Dafür war der Weg wirklich sehr schön und abwechslungsreich. Eine schöne kleine (leider geschlossenen) Kirche habe ich für das Morgengebet ausgewählt und anschließend in einem Café in der Nähe gefrühstückt. Da saßen dann auch all jene, die schon um 5:00 Uhr losgegangen sind.
Das Laufen ging heute eigentlich ganz gut. Eigentlich deshalb, weil das Loslaufen schmerzhaft ist. Meine Knie sind die Belastungen echt nicht gewohnt. Als sehr hilfreich und vor allem die Knie entlastend haben sich die Trekkingstöcke erwiesen. Bei den Höhenmetern, die jetzt stetig mehr werden, sind sie eine unschätzbare Hilfe.

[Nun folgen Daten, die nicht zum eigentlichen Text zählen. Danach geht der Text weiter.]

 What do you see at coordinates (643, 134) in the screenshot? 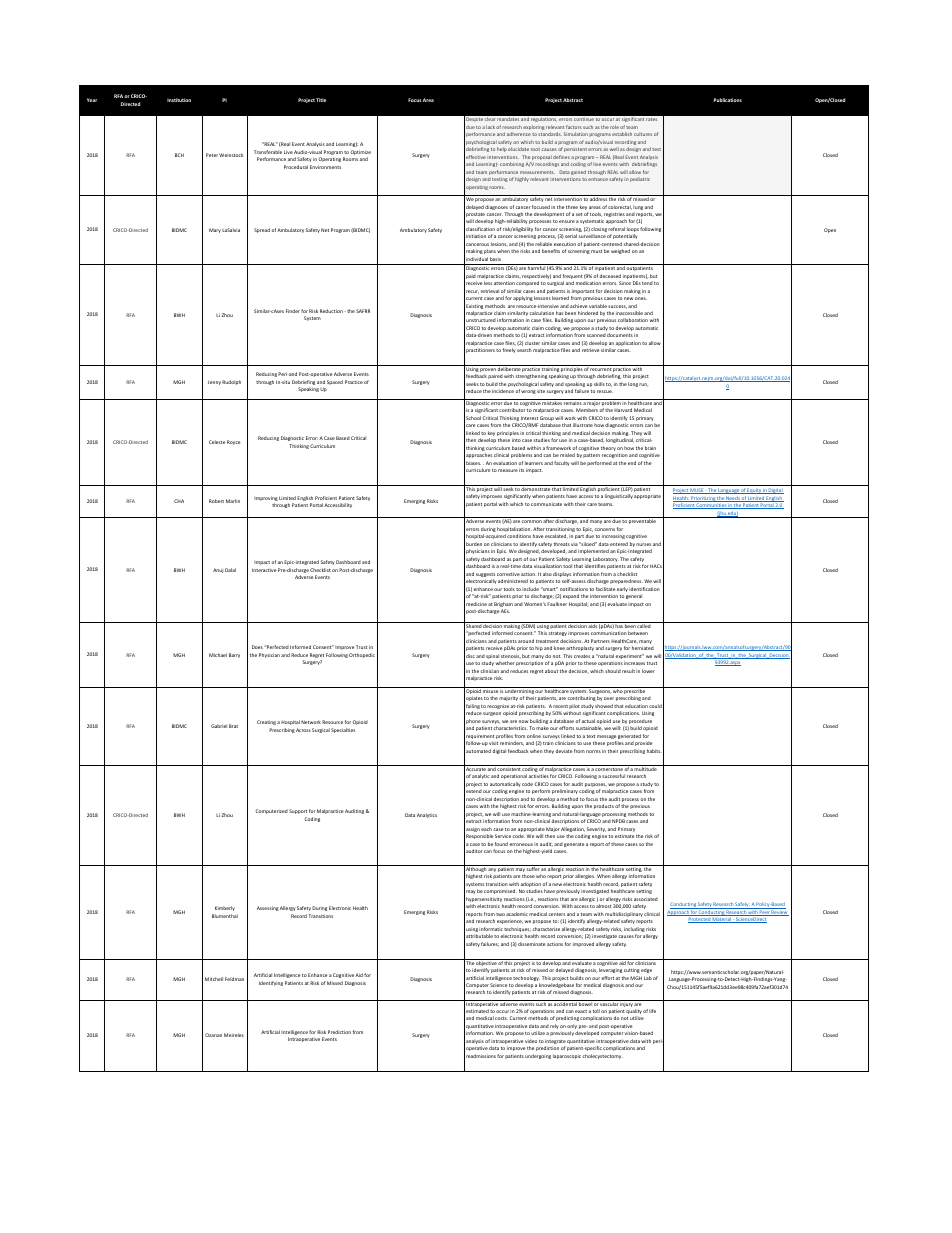
I see `cultures` at bounding box center [643, 134].
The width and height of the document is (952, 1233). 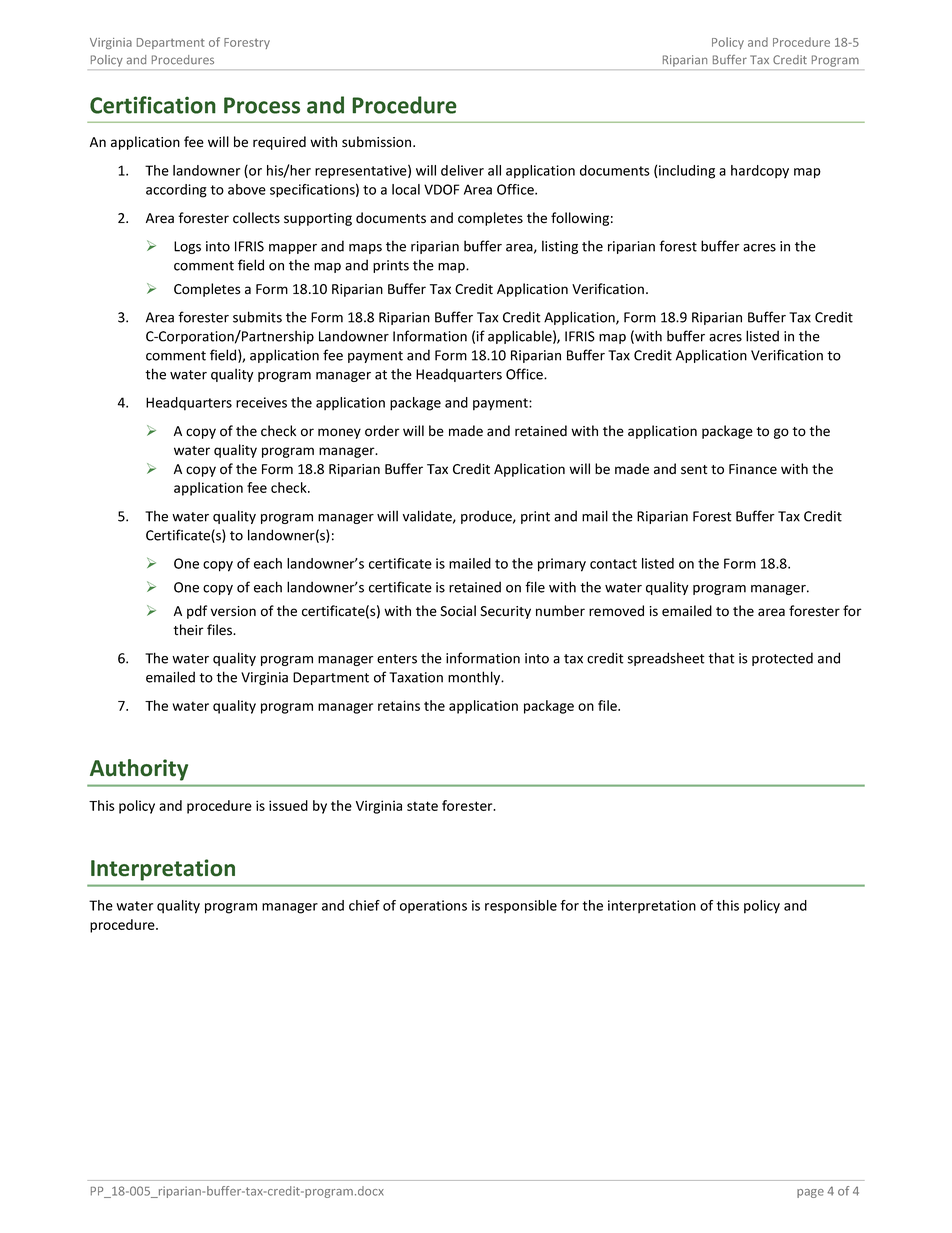 I want to click on deliver, so click(x=462, y=170).
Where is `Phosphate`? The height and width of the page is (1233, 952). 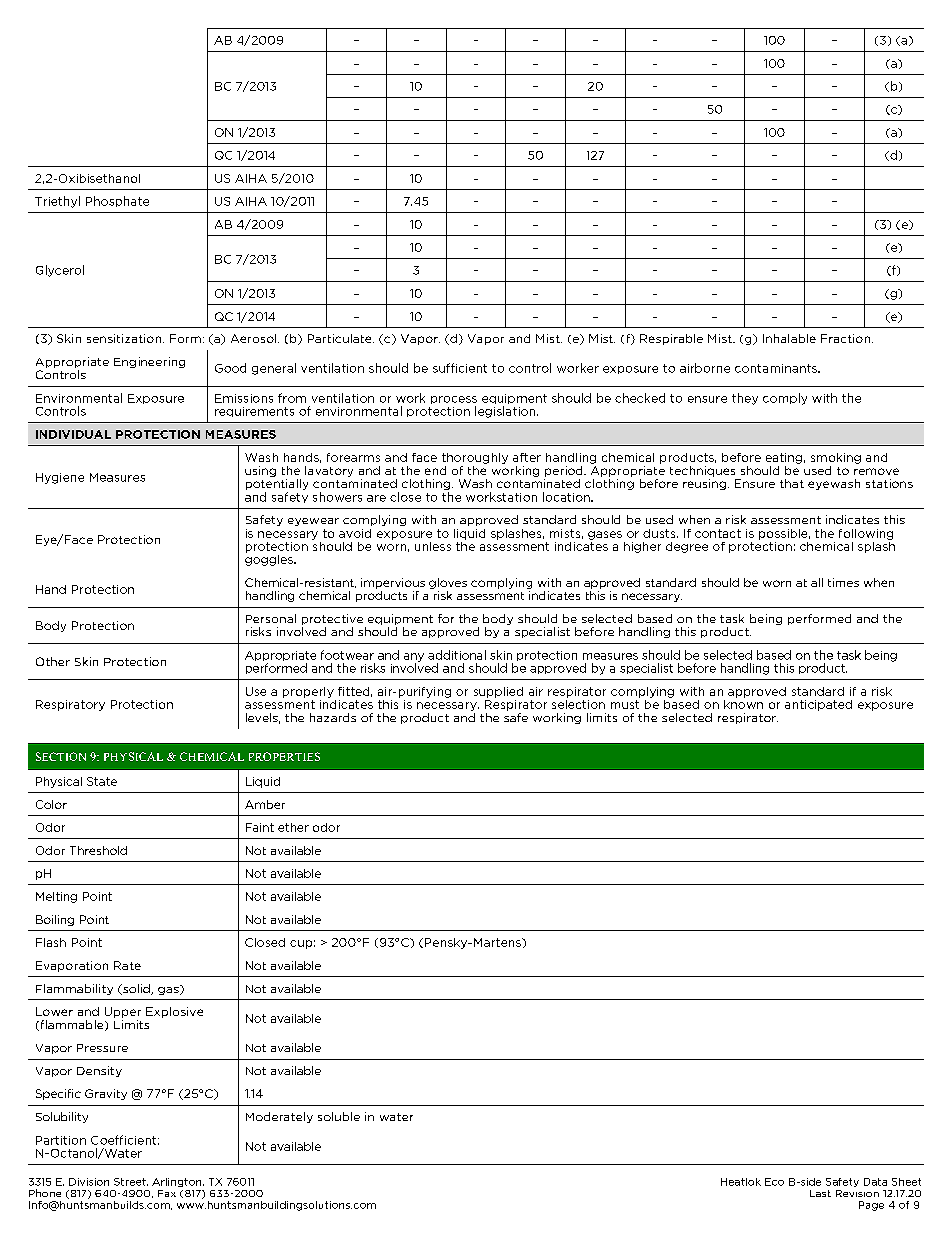
Phosphate is located at coordinates (117, 201).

Auf der Höhe der Ortschaft Carvalhal hatte ich auf einer menschenleeren Straße die erste Begegnung mit einem herrenlosen Hund. Glücklicherweise war er recht klein, augenscheinlich ganz lieb und interessierte sich nicht wirklich für mich. Trotzdem musste ich sofort an Paulo Coelhos Begegnung mit dem Hund denken:
„Ich blickte zur Seite. Da stand er: der Hund. (…) Ich hielt den Blick des Tieres fest, während ich fieberhaft überlegte, wie ich mit dieser Situation fertig werden sollte. Keiner von uns rührte sich, und ich musste unwillkürlich an die Duelle in einer dieser menschenleeren Städte in den Westernfilmen denken. Niemand war bisher auf die Idee gekommen, ein Duell zwischen einem Mann und einem Hund zu inszenieren. Das war einfach zu unglaubhaft. Doch da stand ich und erlebte real, was in der Fiktion unrealistisch gewesen wäre.
Dort stand die Legion, denn es waren ihrer viele. Neben mir lag ein verlassenes Haus. Wenn ich unvermittelt losrennen würde, könnte ich auf das Dach klettern, und die Legion würde mir nicht folgen. Sie war im Körper und den Fähigkeiten eines Hundes gefangen.
Ich verwarf diesen Gedanken sofort, während ich den Hund weiterhin anstarrte. Mir hatte schon oft vor diesem Moment gegraut, und jetzt war es soweit. Bevor ich mein Schwert fand, mußte ich mich meinem Feind stellen, ihn entweder besiegen oder von ihm besiegt werden. Wenn ich jetzt floh, war alles verloren. Vielleicht würde der Hund nie wieder kommen. Doch ich würde bis Santiago in ständiger Angst leben, und später würde ich nächtelang von diesem Hund träumen, der jeden Moment wieder auftauchen konnte.“
(Paulo Coelho: Auf dem Jakobsweg. Tagebuch einer Pilgerreise nach Santiago de Compostela, Zürich 1999, 194f.)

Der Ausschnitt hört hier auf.